‘Corona chaos’ as Germans baffled by virus rules

German Chancellor Angela Merkel (C), Bavaria’s State Premier Markus Soeder (R) and Berlin’s mayor Michael Mueller give a press conference after a meeting of states’ leaders on the coronavirus situation in Berlin. on October 14, 2020. (Photo by STEFANIE LOOS / POOL / AFP)

Agence France Presse

BERLIN, Germany (AFP) — When Covid-19 first struck Europe earlier this year, Germany’s federal system was credited with taking early and targeted measures that helped contain the virus better than many other countries.

But as the second wave gathers momentum in Europe’s biggest economy, cracks in the federal system are starting to show.

With different states implementing different travel restrictions, quarantine rules and test strategies, a confusing patchwork of regulations is leading to what the weekly Focus magazine has described as “corona chaos” during the country’s autumn school holiday season.

Germany, like other countries in Europe, is battling an upsurge in cases, announcing 6,638 new infections on Thursday, the highest daily number since the beginning of the pandemic.

The leaders of Germany’s federal states have met regularly with Chancellor Angela Merkel to agree rules and regulations, but ultimately each state has the right to decide whether to impose them or not.

One measure that has left Germans scratching their heads is a travel ban agreed last week that theoretically prevents people from risk areas within Germany from booking overnight accommodation in another state.
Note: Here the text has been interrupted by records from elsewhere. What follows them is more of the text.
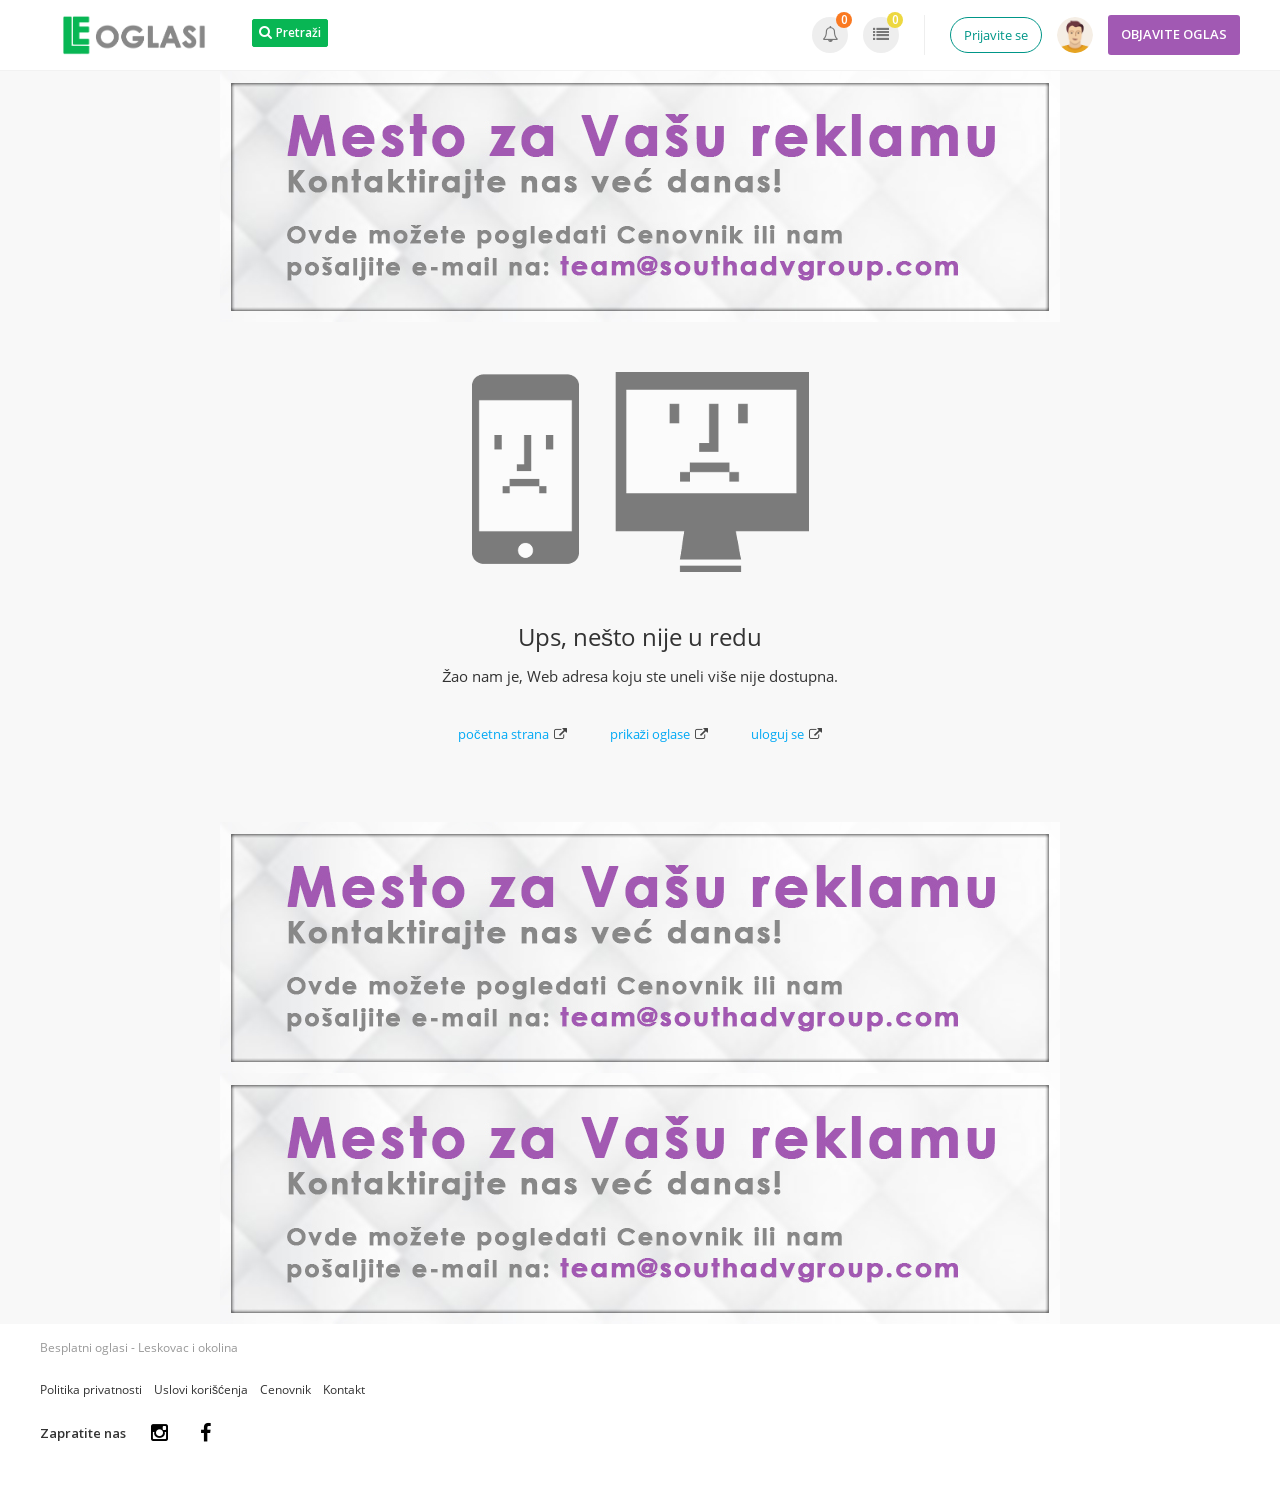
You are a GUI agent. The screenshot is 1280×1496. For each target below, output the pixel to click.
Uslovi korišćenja (201, 1389)
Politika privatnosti (91, 1389)
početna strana (512, 734)
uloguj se (786, 734)
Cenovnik (285, 1389)
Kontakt (344, 1389)
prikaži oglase (659, 734)
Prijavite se (996, 35)
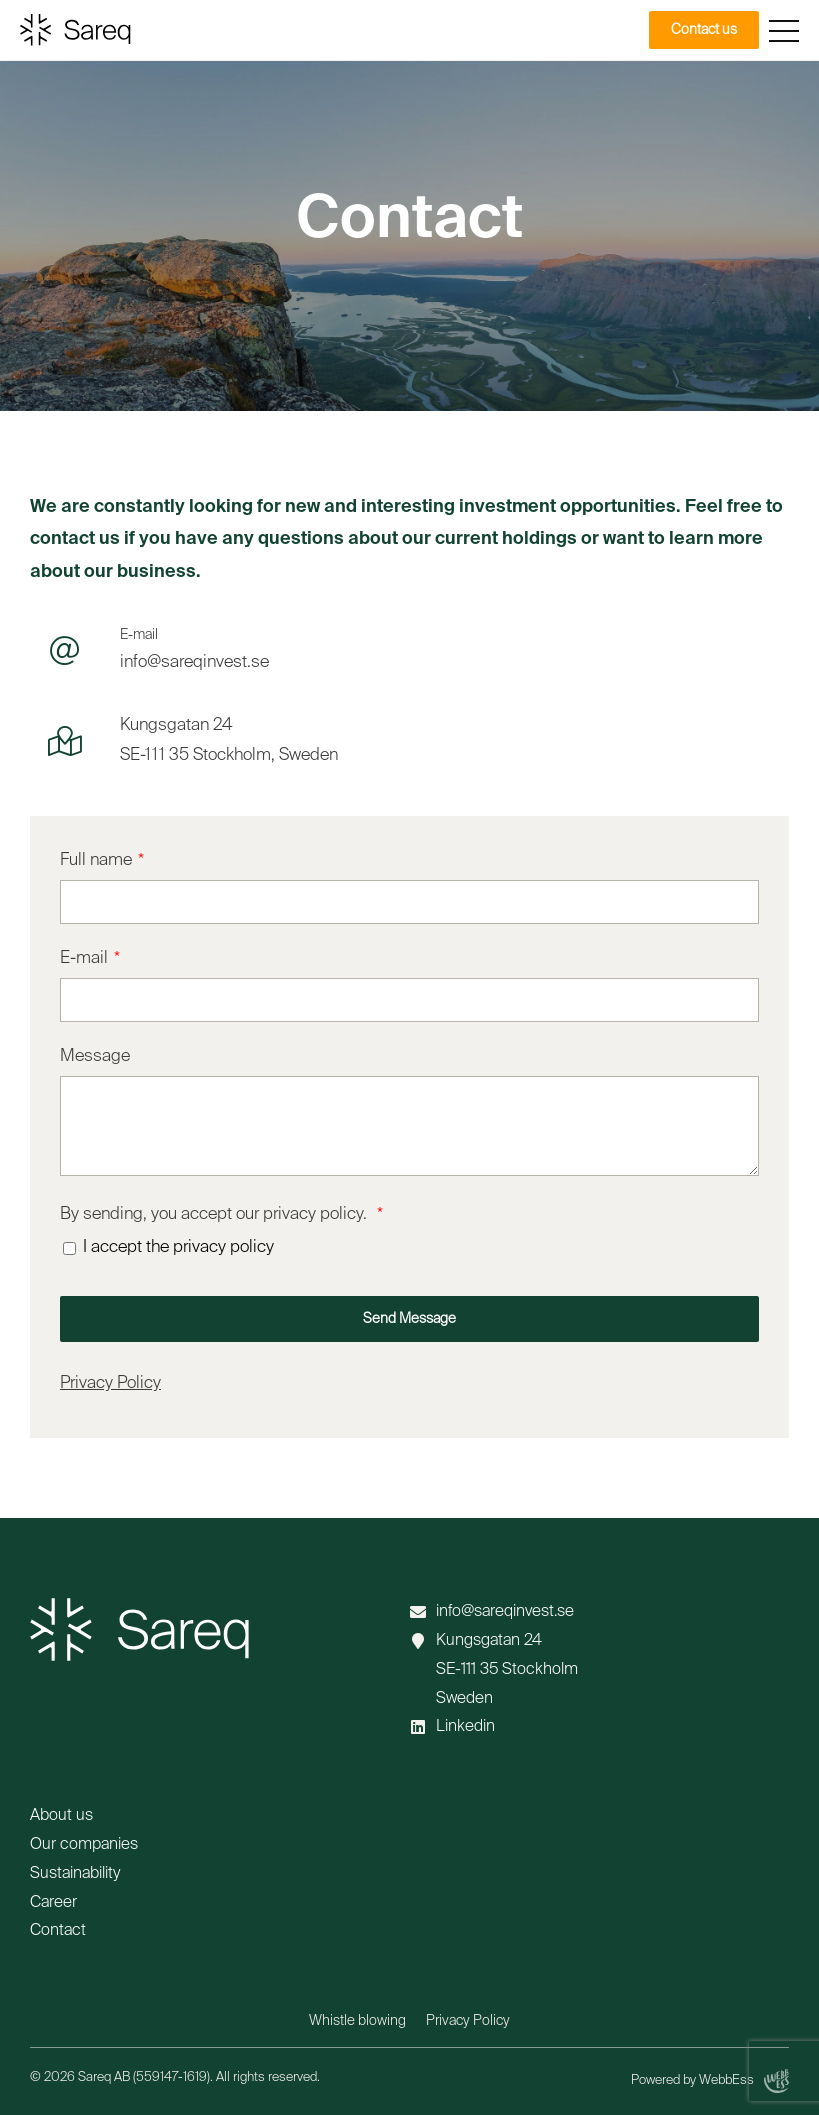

People wearing protective face masks walk in the pedestrian area in the city of Dortmund, western Germany, on October 14, 2020, amid the ongoing novel coronavirus (Covid-19) pandemic. – In Dortmund, wearing a mask is mandatory in the pedestrian zone since October 13 as a measure to curb the spread of the coronavirus. The German Chancellor wants measures toughened up to fight a surge in coronavirus infections, including requiring masks in more places and limiting numbers of people gathering for private events, according to a draft policy paper seen by AFP. The proposals to be discussed with premiers from Germany’s 16 states later on October 14 would see the restrictions kick in once an area records 35 new infections per 100,000 people over seven days. (Photo by Ina FASSBENDER / AFP)

But many of Germany’s states have refused to comply with the ban or tweaked it to suit their own needs.

Someone living in the capital Berlin, considered a risk zone as new infections numbers have crossed a threshold, can travel to surrounding state Brandenburg for a day trip or to go shopping, but cannot stay overnight.

If they want to travel north to Mecklenburg-Western Pomerania, they must produce a negative test and undergo 14 days of quarantine — but if they want to travel further to Bremen, there are no such restrictions.

In a fraught meeting with Merkel on Wednesday, many of the state premiers demanded that the ban be overturned — but all they got was a promise that it will be reviewed after the autumn holidays on November 8.

– ‘None of this makes sense’ –
Merkel said she was “not entirely satisfied” with that decision and admitted that implementing the ban is “indeed not easy”.

“That is why, during the course of the autumn holidays, we will by and large stick to the existing rules — there must be some predictability for people,” she said, calling on the public to urgently avoid unnecessary travel.

But just hours later, eastern state Saxony declared it was opting out of the ban while a court in south-western state Baden-Wuerttemberg overturned the prohibition as it found the encroachment on individual freedoms disproportionate.

Critics of the travel rules also include Berlin mayor Michael Mueller, who branded them nonsensical in an interview with the ZDF broadcaster.

“We have hundreds of thousands of commuters every day, they meet in shops, on local transport, at work — and then a Berliner is not allowed to stay overnight in the Spreewald (forest) for two days. None of this makes sense.”

Armin Laschet, state premier of North Rhine-Westphalia, acknowledged ahead of the Wednesday meeting that things were getting increasingly confusing.

“People have the right to clear, binding rules that everyone can understand,” he told the Bild daily.

“If the rules are generally understandable, they will also find broad acceptance among the population,” he said. “If rules cause confusion, acceptance suffers.”

– Reams of exceptions –
The rules are equally baffling when it comes to foreign travel. The government on Wednesday agreed guidelines on testing and quarantine for people returning to Germany from international risk zones.

From November 8, anyone returning from a risk area must in principle enter a 10-day quarantine period.

But there are reams of exceptions to this rule, including for commuters, people passing through a risk country for less than 24 hours, and even people visiting family if they stay less than three days.

Travellers can also release themselves from the 10-day quarantine if they are able to produce a negative test result not older than 48 hours carried out before they travel, or if they get tested after they return.

But even with a negative test, the minimum quarantine period will still be five days.

And if that wasn’t complicated enough, it is once again up to the individual states to implement these rules as they see fit.

The German Tourism Federation (DTV) has called for a more unified approach as soon as possible to prevent travel disappointment and needless pressure on the economy.

“The chaos at the beginning of the autumn holidays shows once again that co-ordinated action between the states and the federal government is more necessary than ever,” it said in a statement.